Santa Cruz, California, October 28th, 2014

Santa Cruz, California, October 28th, 2014

Saturday, January 25, 2014

Say what you mean to say, but ...

...don't you dare make something up to make yourself look good, or make me feel like you care, when you don't.


WHY am I on this topic?
I was reading Facebook posts on what not to say to pregnant women or adoptive parents.

And it got me thinking. 
And yes, I am as guilty as anyone about this subject.

Do we give out false compliments that end up hurting someone?


First, a wee story.

Years ago, like, 15 of them, there was this (for real) wonderful lady in the church we attended.

No, no names. 

I mean, AS IF??

Anyway, she was one of those women who EVERYONE adored. You know the kind I mean, leads Bible study, visits the elderly, cooks for the folks who can't, preaches, teaches, and generally rocks the Casbah and is downright pure awesomesauce.

A truly, genuinely NICE and loving person.

And I wanted her to like me.

And I don't think she did.

Many of you are thinking "really, why not? You're just so warm and fuzzy and calm and haven't an ounce of judgmental snark in you!"
Oh, and the mutated way I view the world has nothing to do with it either.
Or that I grew up in a big city church and rubbed elbows with all kinds of people who blew me away, and this lady didn't. 

I mean, DID I have an air of  "No, darlin', you don't impress me much, but keep trying, maybe one day you will."?
Did I have the air of "big city girl does time in small town"? Probably. 

At the time, I was still STRUGGLING with the fact that we were in a place I hadn't wanted to live. Ever. Not my whole life. And whoaaa, here we were.

And there was Mrs Supergirl, parting the crowds with her smile and hugging as she walked through the throngs of admirers.

But not me.
Never me.
Ever.

But, I sort of got an attitude. I think. 
Anyway, I started to feel like, "ya know, I don't care, I really don't" when I really did. NOT because all of a sudden she picked me for the team, but because she'd look at me like "hey, Trainwreck, how ya doing?"

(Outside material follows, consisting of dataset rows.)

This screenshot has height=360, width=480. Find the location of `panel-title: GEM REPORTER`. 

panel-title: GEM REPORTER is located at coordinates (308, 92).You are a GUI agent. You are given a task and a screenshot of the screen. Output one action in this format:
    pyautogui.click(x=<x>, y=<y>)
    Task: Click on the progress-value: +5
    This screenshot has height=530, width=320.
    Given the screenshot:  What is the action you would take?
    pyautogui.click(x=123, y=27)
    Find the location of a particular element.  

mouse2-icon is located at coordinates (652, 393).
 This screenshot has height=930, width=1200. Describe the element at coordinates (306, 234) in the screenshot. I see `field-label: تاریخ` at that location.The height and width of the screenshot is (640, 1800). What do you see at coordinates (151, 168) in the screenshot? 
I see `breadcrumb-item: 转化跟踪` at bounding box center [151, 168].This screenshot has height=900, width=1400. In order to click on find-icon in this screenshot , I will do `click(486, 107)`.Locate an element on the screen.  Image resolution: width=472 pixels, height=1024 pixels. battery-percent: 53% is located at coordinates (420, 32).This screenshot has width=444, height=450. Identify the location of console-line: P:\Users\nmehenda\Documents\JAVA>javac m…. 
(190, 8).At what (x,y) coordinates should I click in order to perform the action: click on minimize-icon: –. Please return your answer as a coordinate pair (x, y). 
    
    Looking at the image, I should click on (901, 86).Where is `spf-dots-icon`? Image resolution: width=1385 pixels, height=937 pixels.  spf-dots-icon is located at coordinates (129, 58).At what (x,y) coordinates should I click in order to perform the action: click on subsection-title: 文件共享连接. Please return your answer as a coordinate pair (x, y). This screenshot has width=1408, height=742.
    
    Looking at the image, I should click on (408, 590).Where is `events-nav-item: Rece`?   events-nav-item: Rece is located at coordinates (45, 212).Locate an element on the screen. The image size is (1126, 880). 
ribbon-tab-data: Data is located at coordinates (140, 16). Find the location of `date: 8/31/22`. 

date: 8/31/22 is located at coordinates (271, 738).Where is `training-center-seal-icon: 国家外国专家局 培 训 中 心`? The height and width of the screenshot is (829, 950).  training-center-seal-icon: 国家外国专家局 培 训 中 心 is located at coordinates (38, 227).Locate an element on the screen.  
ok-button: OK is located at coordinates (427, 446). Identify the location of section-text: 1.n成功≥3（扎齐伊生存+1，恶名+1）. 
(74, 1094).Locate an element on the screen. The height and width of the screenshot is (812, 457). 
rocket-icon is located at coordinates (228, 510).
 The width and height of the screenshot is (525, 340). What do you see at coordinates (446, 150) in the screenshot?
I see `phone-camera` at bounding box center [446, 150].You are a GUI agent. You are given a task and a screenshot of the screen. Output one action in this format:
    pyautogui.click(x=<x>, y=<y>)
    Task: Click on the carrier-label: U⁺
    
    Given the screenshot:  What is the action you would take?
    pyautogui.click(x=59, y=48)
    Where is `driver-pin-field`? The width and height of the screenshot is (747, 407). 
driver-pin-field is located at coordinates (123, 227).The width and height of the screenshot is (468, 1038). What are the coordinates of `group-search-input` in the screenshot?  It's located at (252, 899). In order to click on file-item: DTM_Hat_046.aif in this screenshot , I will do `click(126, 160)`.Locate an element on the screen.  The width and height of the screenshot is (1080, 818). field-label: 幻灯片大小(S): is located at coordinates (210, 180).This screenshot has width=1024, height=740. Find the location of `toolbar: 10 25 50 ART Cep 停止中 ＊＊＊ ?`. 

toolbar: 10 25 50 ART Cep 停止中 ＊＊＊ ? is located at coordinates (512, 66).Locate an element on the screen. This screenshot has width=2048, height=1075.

So I tried to behave. I know, stop laughing. 
I TRIED to be worthy.

*I* tried.

Then one day, the woman who NEVER SPOKE TO ME EVER, was walking out the door as I was walking in, and she grabbed me by the shoulders and hugged me and blurted out something that sticks with me and resonates for all the wrong reasons.

"You're doing a wonderful job as a mother." 

Then she was gone.

So was my respect for her.
Instantly.

Why?

She never asked my name.
She didn't know my story.
She didn't know ME.


So why did that statement insult me so much?

If she didn't know me, she didn't know my kids and she had NO idea about my life. AT ALL.


So, what am I saying?

If you are going to up and give out a whopper of a compliment, KNOW to whom you bestow the words.

Because when you grab someone by the shoulders and say something like that. Say it in a moment when the listener can soak it up and let it wash over them.

There are SO many hurting people in the world. 
Don't toss kind words under the wheels of life. Give them out so that they are rain in a desert.

Be sincere.
Be real.
Be an oasis.

3 comments:

  1. I'm exhaling. And inhaling. And exhaling again.
    Yes.
    God, yes.
    Preach it, sistahfreind. And don't. Ever. Stop. Being. Real.

    ReplyDelete
  2. Thank you, Cathy!

    There is nothing more heartbreaking to a lonely person TRYING to keep it together than to have someone important come along and slap them upside the head with a compliment that looks and sounds great, but is entirely meaningless.

    Kindness takes a split second.
    Rudeness does too, but then it keeps on taking.

    ReplyDelete
  3. A thought - it being a small town, could she have known something of you, and your story, by reputation?

    And might you have been as intimidating to her in some way, as was she to you?

    People who are respected, are big fish in a small pond, can be acutely conscious of the fact that their range is limited, and it could have been the bravest thing she did that week, hugging you.

    I could be totally wrong, and if so...well, I've been wrong before.